Begin GIVEN DATA

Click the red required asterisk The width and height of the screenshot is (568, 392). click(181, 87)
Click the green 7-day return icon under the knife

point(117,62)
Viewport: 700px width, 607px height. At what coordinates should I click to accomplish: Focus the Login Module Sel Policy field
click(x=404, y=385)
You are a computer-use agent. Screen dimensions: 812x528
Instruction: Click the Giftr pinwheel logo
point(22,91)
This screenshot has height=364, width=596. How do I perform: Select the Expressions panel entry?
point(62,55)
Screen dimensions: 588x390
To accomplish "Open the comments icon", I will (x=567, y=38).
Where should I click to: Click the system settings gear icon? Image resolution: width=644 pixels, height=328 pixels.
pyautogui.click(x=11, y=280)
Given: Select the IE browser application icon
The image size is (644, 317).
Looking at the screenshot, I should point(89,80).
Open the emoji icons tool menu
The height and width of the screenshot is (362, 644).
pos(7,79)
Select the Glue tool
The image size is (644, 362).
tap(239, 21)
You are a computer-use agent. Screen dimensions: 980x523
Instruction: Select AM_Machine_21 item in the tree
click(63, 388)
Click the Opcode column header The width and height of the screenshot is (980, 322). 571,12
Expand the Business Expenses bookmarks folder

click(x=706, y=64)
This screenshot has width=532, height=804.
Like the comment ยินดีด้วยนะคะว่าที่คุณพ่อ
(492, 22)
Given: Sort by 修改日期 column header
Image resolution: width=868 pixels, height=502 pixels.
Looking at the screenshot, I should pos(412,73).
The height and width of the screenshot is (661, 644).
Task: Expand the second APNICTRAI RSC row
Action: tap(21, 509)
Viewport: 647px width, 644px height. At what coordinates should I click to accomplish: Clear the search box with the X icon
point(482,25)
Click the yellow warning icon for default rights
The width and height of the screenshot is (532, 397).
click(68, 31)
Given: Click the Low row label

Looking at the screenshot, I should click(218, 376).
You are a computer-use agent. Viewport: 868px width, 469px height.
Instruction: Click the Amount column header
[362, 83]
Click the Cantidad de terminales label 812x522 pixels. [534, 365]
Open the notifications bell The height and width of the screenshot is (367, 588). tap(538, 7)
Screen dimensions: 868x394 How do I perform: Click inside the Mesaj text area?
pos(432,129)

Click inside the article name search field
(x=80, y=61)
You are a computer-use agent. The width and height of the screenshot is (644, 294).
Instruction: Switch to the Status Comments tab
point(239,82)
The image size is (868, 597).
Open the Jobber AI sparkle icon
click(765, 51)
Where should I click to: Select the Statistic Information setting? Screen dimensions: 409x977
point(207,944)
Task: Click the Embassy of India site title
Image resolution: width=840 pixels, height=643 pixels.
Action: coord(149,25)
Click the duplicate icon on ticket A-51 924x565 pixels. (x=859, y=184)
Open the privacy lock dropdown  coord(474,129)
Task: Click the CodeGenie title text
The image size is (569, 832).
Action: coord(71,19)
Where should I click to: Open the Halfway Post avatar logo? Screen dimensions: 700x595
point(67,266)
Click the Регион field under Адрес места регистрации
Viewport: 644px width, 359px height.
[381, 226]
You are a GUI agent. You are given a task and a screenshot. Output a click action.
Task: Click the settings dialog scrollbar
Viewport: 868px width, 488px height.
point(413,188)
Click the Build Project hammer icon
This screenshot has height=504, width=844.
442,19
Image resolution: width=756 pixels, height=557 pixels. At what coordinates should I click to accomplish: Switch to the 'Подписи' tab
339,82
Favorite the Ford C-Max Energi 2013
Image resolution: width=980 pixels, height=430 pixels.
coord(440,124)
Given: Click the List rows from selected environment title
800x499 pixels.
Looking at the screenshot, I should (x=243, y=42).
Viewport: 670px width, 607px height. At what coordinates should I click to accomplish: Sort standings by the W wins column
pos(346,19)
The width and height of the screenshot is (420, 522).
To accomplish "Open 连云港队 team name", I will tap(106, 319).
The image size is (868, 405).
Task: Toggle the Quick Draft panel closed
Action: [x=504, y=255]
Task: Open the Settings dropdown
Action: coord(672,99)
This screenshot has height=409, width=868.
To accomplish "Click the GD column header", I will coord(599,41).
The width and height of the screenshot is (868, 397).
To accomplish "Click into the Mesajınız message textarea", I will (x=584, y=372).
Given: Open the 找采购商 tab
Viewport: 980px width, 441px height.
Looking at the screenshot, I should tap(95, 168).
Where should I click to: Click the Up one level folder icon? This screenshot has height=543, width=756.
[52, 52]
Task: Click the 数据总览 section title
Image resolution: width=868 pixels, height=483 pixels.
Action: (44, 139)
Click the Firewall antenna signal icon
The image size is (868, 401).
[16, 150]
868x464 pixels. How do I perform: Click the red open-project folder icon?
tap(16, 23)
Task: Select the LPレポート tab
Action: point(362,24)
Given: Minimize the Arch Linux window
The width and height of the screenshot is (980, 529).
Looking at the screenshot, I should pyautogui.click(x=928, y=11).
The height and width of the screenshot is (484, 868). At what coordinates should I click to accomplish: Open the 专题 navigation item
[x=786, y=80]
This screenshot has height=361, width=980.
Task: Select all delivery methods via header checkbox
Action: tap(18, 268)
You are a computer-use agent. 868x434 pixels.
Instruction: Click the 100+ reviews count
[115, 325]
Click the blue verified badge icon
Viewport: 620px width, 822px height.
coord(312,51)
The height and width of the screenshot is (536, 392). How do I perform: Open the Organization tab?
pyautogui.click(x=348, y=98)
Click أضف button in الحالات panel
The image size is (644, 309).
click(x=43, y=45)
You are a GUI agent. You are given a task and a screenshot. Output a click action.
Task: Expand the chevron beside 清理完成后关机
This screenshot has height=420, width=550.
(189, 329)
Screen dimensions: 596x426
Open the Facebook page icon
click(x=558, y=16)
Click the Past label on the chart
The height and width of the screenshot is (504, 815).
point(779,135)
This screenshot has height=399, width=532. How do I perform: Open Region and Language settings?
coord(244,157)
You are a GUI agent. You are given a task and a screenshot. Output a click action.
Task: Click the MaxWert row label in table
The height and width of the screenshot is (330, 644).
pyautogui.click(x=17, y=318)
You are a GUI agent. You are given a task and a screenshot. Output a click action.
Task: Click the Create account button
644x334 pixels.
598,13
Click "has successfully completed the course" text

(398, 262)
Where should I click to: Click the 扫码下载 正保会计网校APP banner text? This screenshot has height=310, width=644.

End GIVEN DATA

PROBLEM STATEMENT
Could you rewrite the part of the rows that opens at the very start and closes with the line containing "Action: tap(21, 509)", switching "Instruction" to "Command" and leaving everything else unchanged?

WRITTEN RESPONSE
Click the red required asterisk The width and height of the screenshot is (568, 392). click(181, 87)
Click the green 7-day return icon under the knife

point(117,62)
Viewport: 700px width, 607px height. At what coordinates should I click to accomplish: Focus the Login Module Sel Policy field
click(x=404, y=385)
You are a computer-use agent. Screen dimensions: 812x528
Command: Click the Giftr pinwheel logo
point(22,91)
This screenshot has height=364, width=596. How do I perform: Select the Expressions panel entry?
point(62,55)
Screen dimensions: 588x390
To accomplish "Open the comments icon", I will (x=567, y=38).
Where should I click to: Click the system settings gear icon? Image resolution: width=644 pixels, height=328 pixels.
pyautogui.click(x=11, y=280)
Given: Select the IE browser application icon
The image size is (644, 317).
Looking at the screenshot, I should point(89,80).
Open the emoji icons tool menu
The height and width of the screenshot is (362, 644).
pos(7,79)
Select the Glue tool
The image size is (644, 362).
tap(239, 21)
You are a computer-use agent. Screen dimensions: 980x523
Command: Select AM_Machine_21 item in the tree
click(63, 388)
Click the Opcode column header The width and height of the screenshot is (980, 322). 571,12
Expand the Business Expenses bookmarks folder

click(x=706, y=64)
This screenshot has width=532, height=804.
Like the comment ยินดีด้วยนะคะว่าที่คุณพ่อ
(492, 22)
Given: Sort by 修改日期 column header
Image resolution: width=868 pixels, height=502 pixels.
Looking at the screenshot, I should pos(412,73).
The height and width of the screenshot is (661, 644).
Task: Expand the second APNICTRAI RSC row
Action: tap(21, 509)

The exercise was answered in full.